Bu ilişki nereye gidiyor?

Yıllardır beklediğiniz beyaz atlı prensle sonunda berabersiniz.

Pucca

Pucca


Bu ilişki nereye gidiyor?

Evet, bu ‘o’ kişi. Hisleriniz sizi hiç yanıltmadı. Tamam bir öncekinde yanılmış olabilirsiniz, ondan önceki istisnaydı ama bu değil. Her şey dört dörtlük gidiyor, aşk inanılmaz, ten uyumu nefis, muhabbet baldan tatlı. Ufacık bir sorun var sadece, gelecekten hiç bahsetmiyor. O zaman hemen kolları sıvıyoruz;

•Nerede bir bebek görsek, kucağımıza alıp ‘Oyy oyy elime de çok yakıştı’ diyoruz. Onun eline de vermeyi ihmal etmiyoruz.
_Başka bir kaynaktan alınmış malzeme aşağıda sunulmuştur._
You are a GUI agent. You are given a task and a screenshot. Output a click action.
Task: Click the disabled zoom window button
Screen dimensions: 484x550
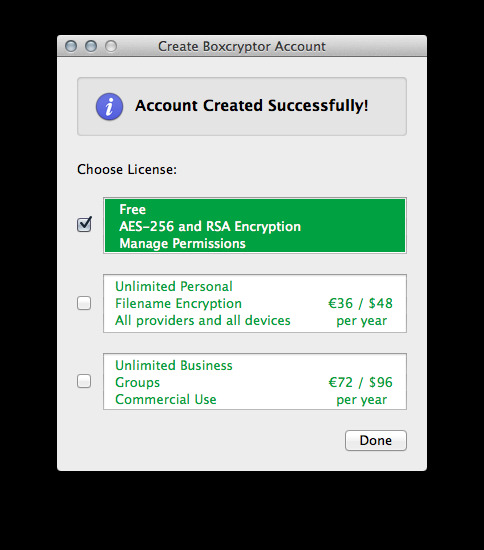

Elinde bebekle görünce, gözlerimiz dolu dolu sanki dünyanın en büyük başarısını kazanmış gibi onu izliyoruz.

•Artık bekar arkadaşlarla takılmaktan vazgeçelim öncelikle. Kendimize hemen evli ya da uzun ilişkisi olup biraz mutlu olan çift arkadaşlar ediniyoruz. Ben de biliyorum mutlu olanı bulmak zor ama en azından eşe dosta numara yapanlardan bulsak bile olur. Onlar zombi gibi herkes kendilerinden olsun isterler. Sinsi sinsi sizi aralarına çekmeye çalışırlar. Aaa bir bakmışsınız, kendinize gelinlik seçiyorsunuz.

•Düğünlerden nefret ediyor olabilirsiniz ama bir süre idare edeceksiniz. Nerede bir düğün, nikah, nişan varsa hoooop sevgilimizle orada bitiyoruz. Bekarların en kötü göründüğü yerler orası çünkü. Onları görüp, size daha sıkı sıkı sarılabilir. Hem ortamın verdiği gaz da önemli. Geçmişi hatırla, bekarlar masasında içerken, gelinin o yarma kuzeniyle bile evlensem mi diye düşünüyordun.

•Ailesiyle iyi geçinin. Bana göre dünyanın en anlamsız, en bayık olayı. Ne yapayım yani, adamı seneler önce doğurdun, baktın diye sürekli seninle niye vakit geçireyim. İşte ne yaparsın, hayatın saçma kuralları. Annesine bayılıyoruz bir kere, övmelere doyamıyoruz. Kadının gözüne girdik mi zaten gerisi tamamdır. Oldu da Allah korusun, ayrıldın diyelim. Oğluyla ilk konuşacak olan o olacak, ‘Çok iyi kızdı, üzdün kızı’ diyerek.

•Her ne kadar demode görünse de ev işlerinde pratik olmalıyız. Adamların DNA’larında var maalesef. Şartlanmışlar bu duruma. Evlilik kafalarında kendi büyüdükleri ev hayatı. Evde temizlik yapan bir kadın. Sıcak yemekler, ütülü iç çamaşırları vs vs... Abartmamak lazım tabii. Nasıl söylesem, evden 2-3 gün uzaklaştığımızda elinin ayağının birbirine dolaşıp, beceriksizliğinden bir şey yapamayacak hale getirsek yeter adamı.

•İnanılmaz eğlenceli ev arkadaşı gibi davranıyoruz. İzlediği o dövüşlü savaşlı filmlerden zevk alıyormuşuz gibi... PES oynarken arkada ona mandalina soymak en büyük zevkinizmiş gibi... Dünya kupası maçlarını takip edermiş gibi... Mahsuscuktan ya, sonra nasıl olsa o da kendi yüzünü gösterecek, o zaman Downton Abbey’e kaldığınız yerden devam edersiniz.

•Bunları yaparken aman diyeyim, ‘Bu ilişki nereye gidiyor’, ‘Annemler bari bir yüzük takın dedi’, ‘Ayşe ile Ömer evlenmeye karar vermiş, bir de bize bak’ türü şeyler söylemiyoruz. Hatta evlilik konusu açıldığı zaman hafif bir göz deviriyoruz. Erkeklerin böyle bir olayı var, direkt söylersen kaçıyorlar. Kendisi canı yürekten istese bile, sen istedin ya, olaydan korkması gerektiğini düşünüyor.